本实施例及下述各实施例中,所述医疗数据,可以是投保用户提交的医疗保险索赔单中包含的数据,例如投保人的疾病症状、患病时间、就诊次数、人口学信息、索赔缘由、信用级别等信息。其中,所述医疗诊断信息可以是投保人的疾病诊断信息,如疾病症状,患病时间,就诊次数等;所述用户描述信息可以是投保人对疾病诊断结果的描述信息,例如描述内容等。

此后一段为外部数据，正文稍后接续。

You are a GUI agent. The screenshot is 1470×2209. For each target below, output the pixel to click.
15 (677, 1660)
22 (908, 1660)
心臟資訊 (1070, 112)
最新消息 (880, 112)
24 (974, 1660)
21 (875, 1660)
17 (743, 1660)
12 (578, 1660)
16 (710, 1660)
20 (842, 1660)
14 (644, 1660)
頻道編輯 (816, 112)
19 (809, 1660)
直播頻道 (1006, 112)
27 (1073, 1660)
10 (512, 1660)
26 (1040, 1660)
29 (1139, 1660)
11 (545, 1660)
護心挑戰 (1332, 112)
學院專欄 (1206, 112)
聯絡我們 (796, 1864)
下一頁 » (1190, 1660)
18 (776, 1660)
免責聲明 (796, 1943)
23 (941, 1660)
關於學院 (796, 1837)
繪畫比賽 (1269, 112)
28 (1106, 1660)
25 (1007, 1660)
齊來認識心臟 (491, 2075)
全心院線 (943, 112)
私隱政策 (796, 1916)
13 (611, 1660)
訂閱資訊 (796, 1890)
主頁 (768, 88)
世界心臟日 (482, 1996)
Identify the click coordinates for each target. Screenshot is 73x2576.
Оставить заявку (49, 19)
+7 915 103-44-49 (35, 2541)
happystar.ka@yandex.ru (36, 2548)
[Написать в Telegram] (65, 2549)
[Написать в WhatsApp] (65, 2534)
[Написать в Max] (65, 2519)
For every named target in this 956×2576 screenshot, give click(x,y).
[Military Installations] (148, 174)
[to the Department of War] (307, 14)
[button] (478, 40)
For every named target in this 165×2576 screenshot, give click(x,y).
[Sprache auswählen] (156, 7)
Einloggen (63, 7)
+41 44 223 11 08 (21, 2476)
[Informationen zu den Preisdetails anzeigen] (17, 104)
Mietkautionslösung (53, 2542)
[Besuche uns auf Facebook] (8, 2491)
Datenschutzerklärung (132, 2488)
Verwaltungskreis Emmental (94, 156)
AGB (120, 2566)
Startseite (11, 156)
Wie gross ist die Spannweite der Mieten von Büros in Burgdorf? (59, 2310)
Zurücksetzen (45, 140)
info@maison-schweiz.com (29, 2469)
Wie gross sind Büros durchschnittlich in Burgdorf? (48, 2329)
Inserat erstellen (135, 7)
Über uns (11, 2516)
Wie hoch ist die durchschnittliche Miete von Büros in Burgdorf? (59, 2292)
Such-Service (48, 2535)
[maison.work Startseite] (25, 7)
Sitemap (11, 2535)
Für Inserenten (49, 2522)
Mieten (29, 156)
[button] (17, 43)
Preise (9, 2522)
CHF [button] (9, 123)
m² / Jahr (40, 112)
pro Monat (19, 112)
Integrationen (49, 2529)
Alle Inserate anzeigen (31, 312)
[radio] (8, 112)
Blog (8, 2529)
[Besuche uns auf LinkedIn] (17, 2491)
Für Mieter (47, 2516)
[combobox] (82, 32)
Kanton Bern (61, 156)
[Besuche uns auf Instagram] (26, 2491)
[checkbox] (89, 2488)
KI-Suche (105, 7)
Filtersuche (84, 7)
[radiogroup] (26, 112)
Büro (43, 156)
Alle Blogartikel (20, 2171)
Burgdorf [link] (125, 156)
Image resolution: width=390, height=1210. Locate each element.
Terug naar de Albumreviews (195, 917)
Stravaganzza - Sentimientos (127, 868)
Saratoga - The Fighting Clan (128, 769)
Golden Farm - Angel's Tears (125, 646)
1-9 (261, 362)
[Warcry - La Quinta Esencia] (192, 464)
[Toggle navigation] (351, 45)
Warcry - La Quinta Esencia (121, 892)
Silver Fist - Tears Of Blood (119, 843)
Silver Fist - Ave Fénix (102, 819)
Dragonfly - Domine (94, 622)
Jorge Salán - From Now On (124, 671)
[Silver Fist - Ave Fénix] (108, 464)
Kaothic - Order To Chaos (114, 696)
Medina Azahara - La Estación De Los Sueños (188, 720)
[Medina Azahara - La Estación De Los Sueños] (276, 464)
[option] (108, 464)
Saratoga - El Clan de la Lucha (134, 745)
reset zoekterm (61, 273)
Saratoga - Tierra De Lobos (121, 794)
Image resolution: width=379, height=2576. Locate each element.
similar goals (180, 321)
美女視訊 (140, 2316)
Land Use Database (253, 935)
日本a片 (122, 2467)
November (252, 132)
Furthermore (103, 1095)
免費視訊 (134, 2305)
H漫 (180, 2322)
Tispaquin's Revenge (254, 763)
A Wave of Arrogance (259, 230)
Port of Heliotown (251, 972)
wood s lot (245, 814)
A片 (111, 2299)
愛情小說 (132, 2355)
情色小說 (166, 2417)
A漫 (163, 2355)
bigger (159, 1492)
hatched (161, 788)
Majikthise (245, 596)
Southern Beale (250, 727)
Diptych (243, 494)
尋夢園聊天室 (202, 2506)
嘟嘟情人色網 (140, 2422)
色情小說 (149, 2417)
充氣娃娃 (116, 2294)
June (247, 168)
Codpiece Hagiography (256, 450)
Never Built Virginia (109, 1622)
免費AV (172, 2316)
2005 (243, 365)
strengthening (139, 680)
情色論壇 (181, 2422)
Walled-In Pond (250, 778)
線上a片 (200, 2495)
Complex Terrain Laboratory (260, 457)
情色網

应理解的是,医疗保险索赔单的表单格式或模板一般较为固定,因此检测设备可根据医疗保险索赔单的表单格式或模板来在对应区域读取上述医疗诊断信息以及用户描述信息。
步骤S20:根据所述医疗诊断信息在预设模型数据库中查找对应的欺诈行为检测模型;
需要说明的是,上述欺诈行为检测模型可以是预先根据过往存在保险欺诈行为的医疗数据所训练的、用于检测投保用户是否欺诈行为的分类模型。由于欺诈行为只包含欺诈和非欺诈两种结果,因此上述分类模型可采用标签为欺诈/非欺诈的二分类模型,即训练出的欺诈行为检测模型最终输出的结果只有一种:欺诈或者非欺诈。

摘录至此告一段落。